Descriptive statistics were calculated for each question. The role of the associated factors was assessed using the chi-square test in SPSS 25 (IBM, Armonk, NY, USA). The level of significance was set at 0.05.

4. Results

A total of 1,331 individuals visited the website, and 778 of them completed the questionnaire. Of the respondents, 54.7% were males, and 44.2% were older than 40 years. Of them, 15.4% were dental students, 58.5% were general dentists, and 26.1% were specialists. The mean age of students was 24.13 years; they were 67 women and 53 men. The mean age of general practitioners was 42.32 years, including 204 females and 251 males. The mean age of specialists was 41.08 years, including 80 women and 123 men.

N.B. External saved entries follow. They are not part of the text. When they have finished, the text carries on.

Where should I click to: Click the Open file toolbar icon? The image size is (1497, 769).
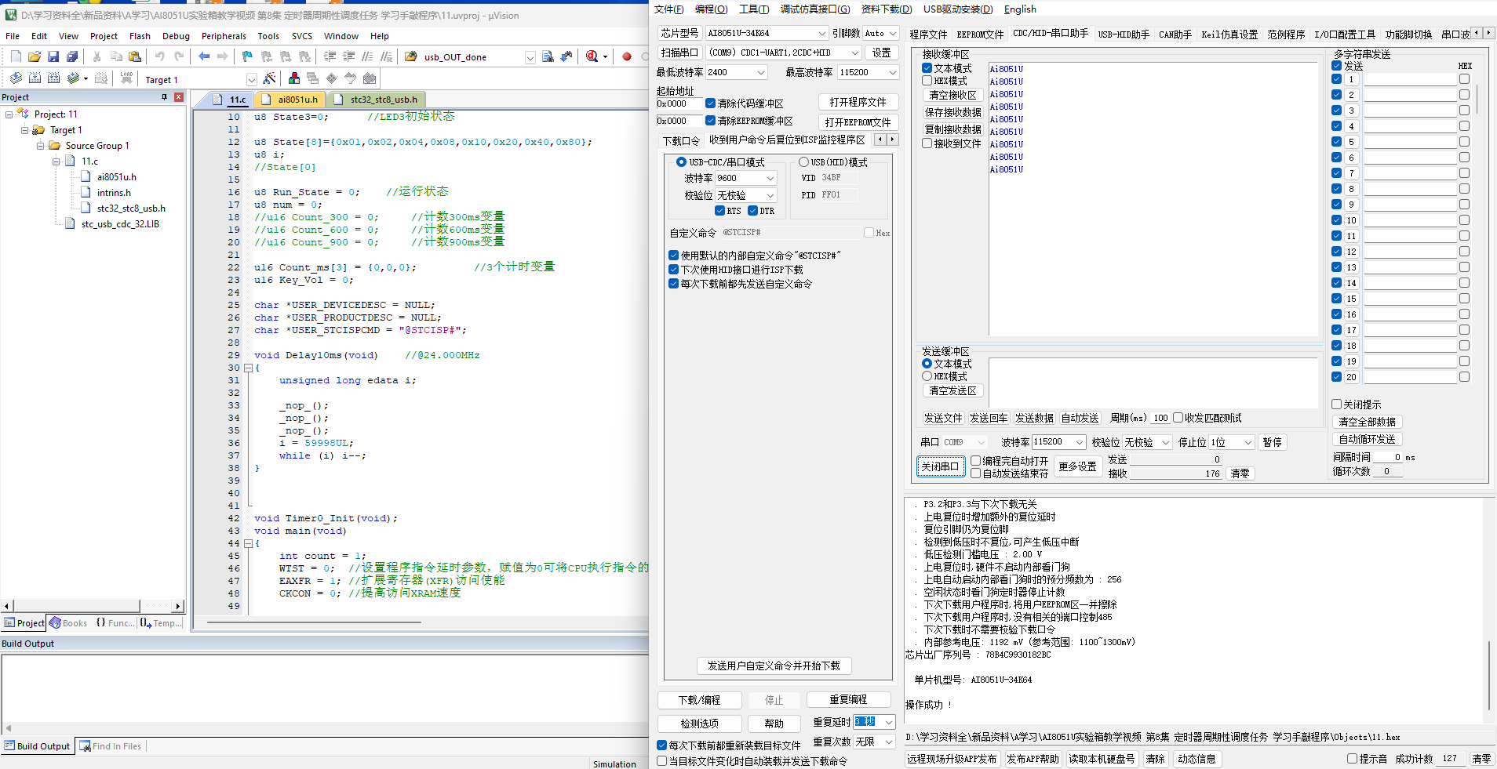tap(35, 56)
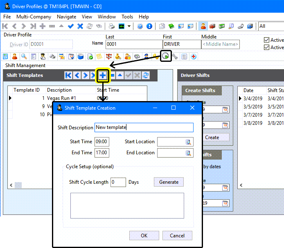Click the blue X cancel icon in toolbar
The width and height of the screenshot is (284, 248).
pyautogui.click(x=80, y=26)
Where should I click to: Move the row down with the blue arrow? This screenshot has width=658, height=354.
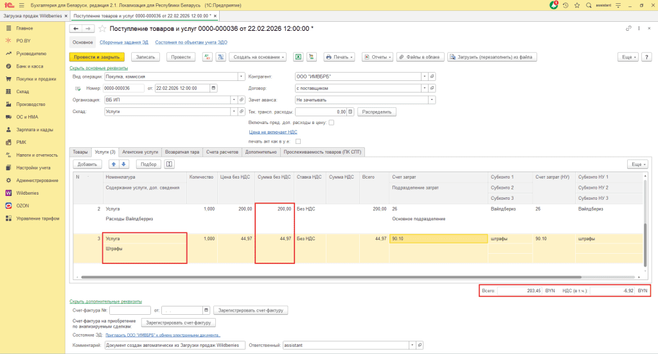[125, 164]
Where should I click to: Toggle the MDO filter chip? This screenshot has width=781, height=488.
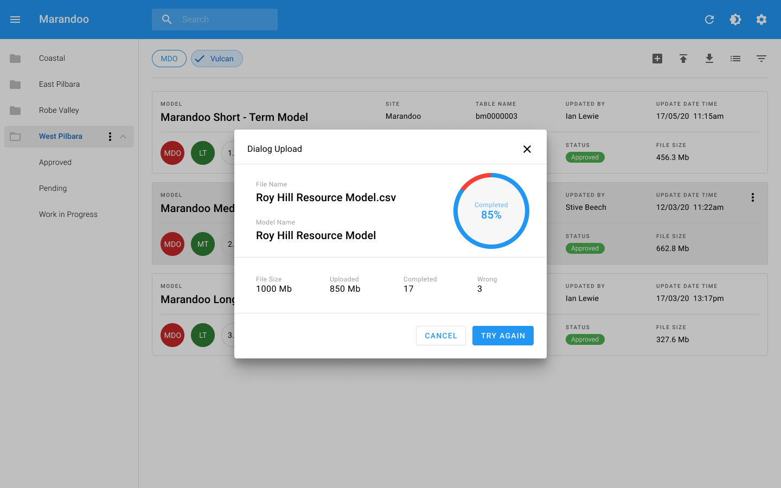tap(169, 59)
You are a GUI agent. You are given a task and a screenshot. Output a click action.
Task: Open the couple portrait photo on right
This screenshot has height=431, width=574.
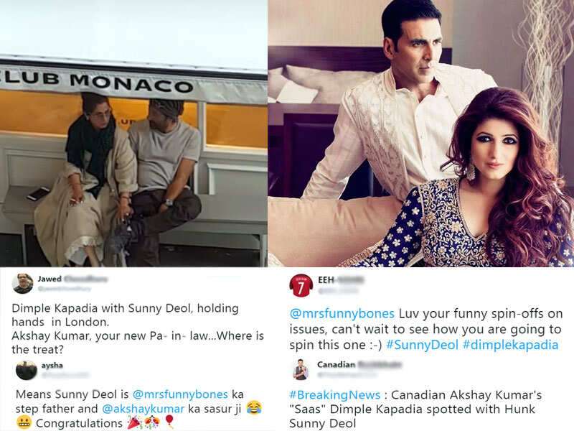(421, 134)
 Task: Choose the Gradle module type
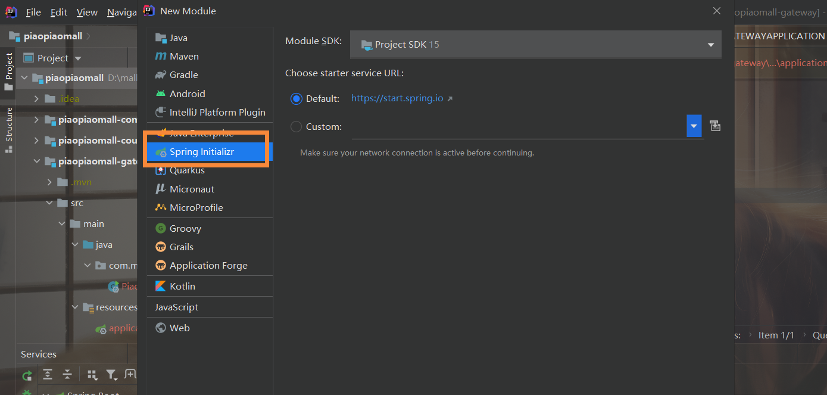(x=183, y=74)
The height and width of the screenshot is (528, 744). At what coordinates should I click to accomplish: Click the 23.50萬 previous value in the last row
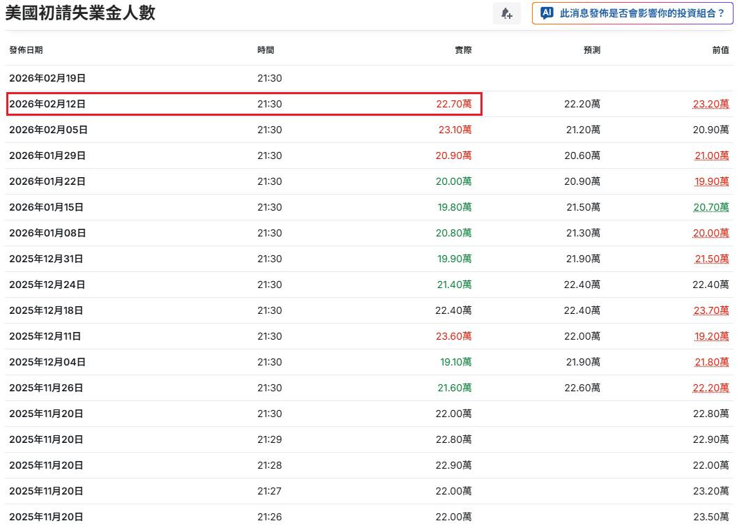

About 27% of the participants had attended meetings and lectures about the new coronavirus. The most important sources of individuals’ information were official websites (45.1%), followed by social networks (39.7%), news and media (13%), and finally, family members (1.2%). In other words, 85% of the cases used the two sources of official websites and social networks.

Overall, above 70% of the respondents answered correctly to most questions, except for the questions numbered 4, 7, 12, 18, 22, and 23 (Figure 1 and Table 2). Specifically, questions 12 (method of diagnosis) and 18 (immunity after contamination and treatment) received the smallest numbers of correct answers.

Percentages of correct answers to questions 4 to 23 in the whole sample (n = 778)
Table 2. Percentages of Correct Answers to Questions 4 to 23, as Well as Top Answers to Questions 1 to 3 in Different Jobs and Specialtiesa
QDental Students (N = 120)Dentists (N = 455)Specialist (N = 203)OMFS (N = 59)Public Health (N = 7)Radiology (N = 2)Pathology (N = 8)Pediatrics (N = 9)Restorative (N = 13)Orthodontics (N = 16)Prosthodontics (N = 25)Periodontics (N = 31)Endodontics (N = 15)Oral Disease (N = 20)P
1Yes (92.5)Yes (96.7)Yes (98.3)Yes (98.3)Yes (100)Yes (100)Yes (100)Yes (88.9)Yes (100)Yes (100)Yes (100)Yes (96.8)Yes (100)Yes (95)
2No (77.5)No (77.6)No (67.8)No (67.8)No (57.1)No (100)No (62.5)No (88.9)No (84.6)No (81.3)No (80)No (77.4)No (93.3)No (75)
3Social media (45)Official websites (43.5)Official websites (45.8)Official websites (45.8)Official websites (57.1)Official websites (50)Official websites (62.5)Official websites (55.6)Official websites (38.5)official websites (43.8)Social media (48)Official websites (58.1)Official websites (46.7)Official websites (65)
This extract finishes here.